***** Texte de la page

Par François Musseau, correspondant permanent de Libération à Madrid

Lundi 27 Juin 2016

Séparatiste, le président de la Catalogne espère que le nouveau pouvoir espagnol permettra l’indépendance.

Il est arrivé en retard, bien en retard, alors il s’excuse à plates coutures. Carles Puigdemont est un homme poli et policé, épris de bonnes manières et d’une naturelle courtoisie. Il ne faut pas lui en vouloir, en cette fin d’après-midi, le président de la Catalogne se trouve coincé dans l’hémicycle du parlement régional. Le combat dont il est le protagoniste n’a rien de très réjouissant. Les députés de son camp tentent de ficeler le délicat budget annuel et doivent pour cela négocier le moindre chiffre avec leurs alliés contre-nature de la Candidature d'Unité Populaire (CUP), une coalition anticapitaliste et antisystème. On lui pardonnera donc, et de bon cœur. D’autant que cet homme qui ressemble comme deux gouttes d’eau au sélectionneur allemand, Joaquim Löw, cinquantaine fringante et chevelue, bien plus poivre que sel, énergie contagieuse et un quelque chose de juvénile dans le regard, semble de prime abord s’excuser d’exercer la fonction suprême de son pays. Précisons que, pour les nationalistes catalans, une bonne moitié des sept millions d’habitants, a fortiori les séparatistes comme lui, la notion de pays est aussi émotionnelle qu’indiscutable. Le monologue est le suivant, « je suis d’essence catalane et de circonstance espagnole. Autrement dit, j’appartiens, bien malgré moi, à un état que je n’ai pas choisi ». Carles Puigdemont semble s’excuser, oui, il est par nature timide et modeste. Il a beau arborer d’élégantes lunettes et un impeccable veston noir sur chemise blanche, c’est comme si l’habit de président de la Generalitat, l’exécutif catalan, à Barcelone, était trop grand pour lui. « En tout cas, il faut s’y faire et apprendre. C’est un grand honneur ».

**********

Recopiez fidèlement, s'il vous plaît, le passage du portrait de Carles Puigdemont qui commence à « Par François Musseau, correspondant » et se termine à « espagnol permettra l’indépendance. ».

***** Données fournies

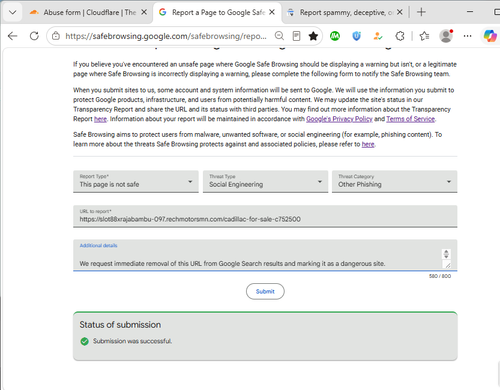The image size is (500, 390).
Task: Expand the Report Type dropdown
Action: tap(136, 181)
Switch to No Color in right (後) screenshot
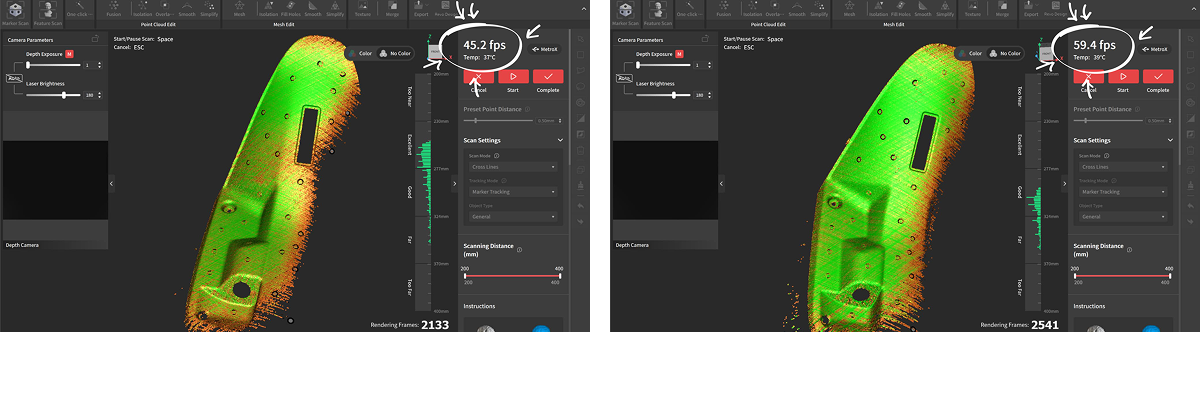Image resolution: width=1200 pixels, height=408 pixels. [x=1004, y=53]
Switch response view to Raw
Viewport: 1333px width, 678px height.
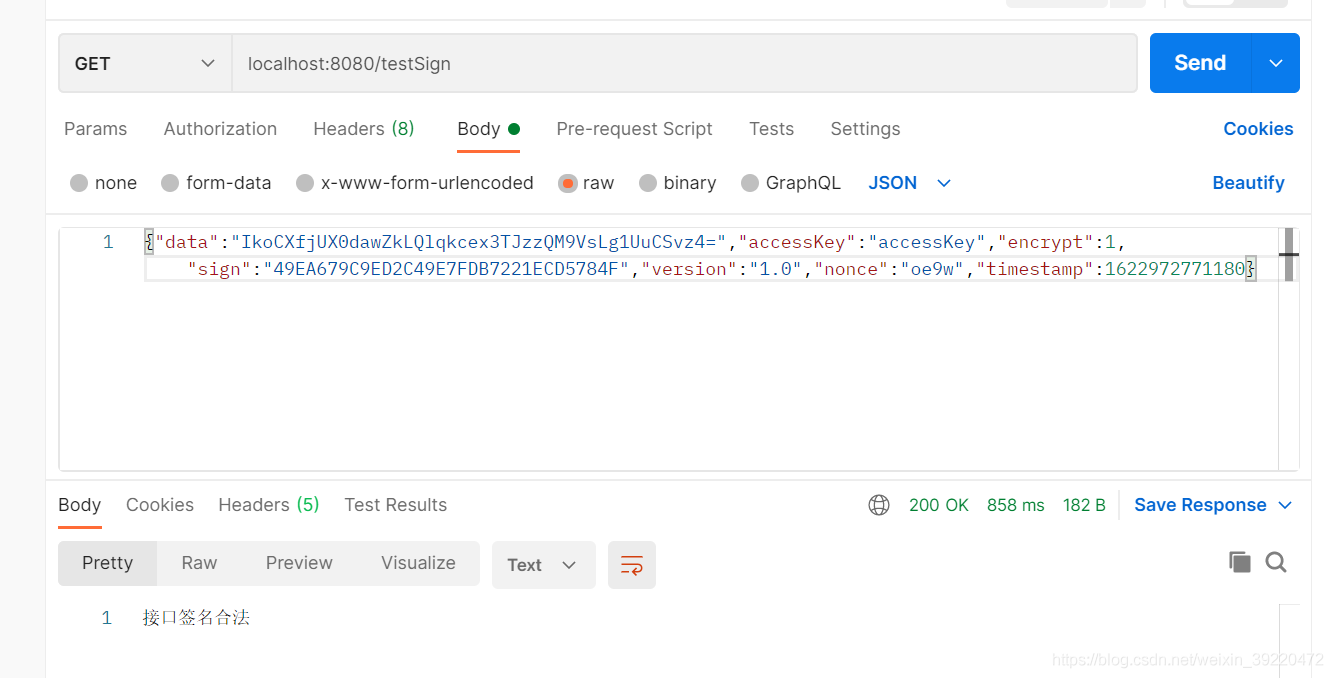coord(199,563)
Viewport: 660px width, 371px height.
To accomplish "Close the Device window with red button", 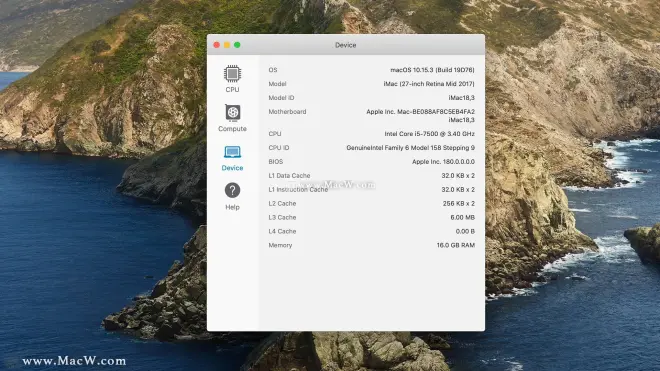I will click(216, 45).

**********

**Exercice réalisé:**
Par François Musseau, correspondant permanent de Libération à Madrid

Lundi 27 Juin 2016

Séparatiste, le président de la Catalogne espère que le nouveau pouvoir espagnol permettra l’indépendance.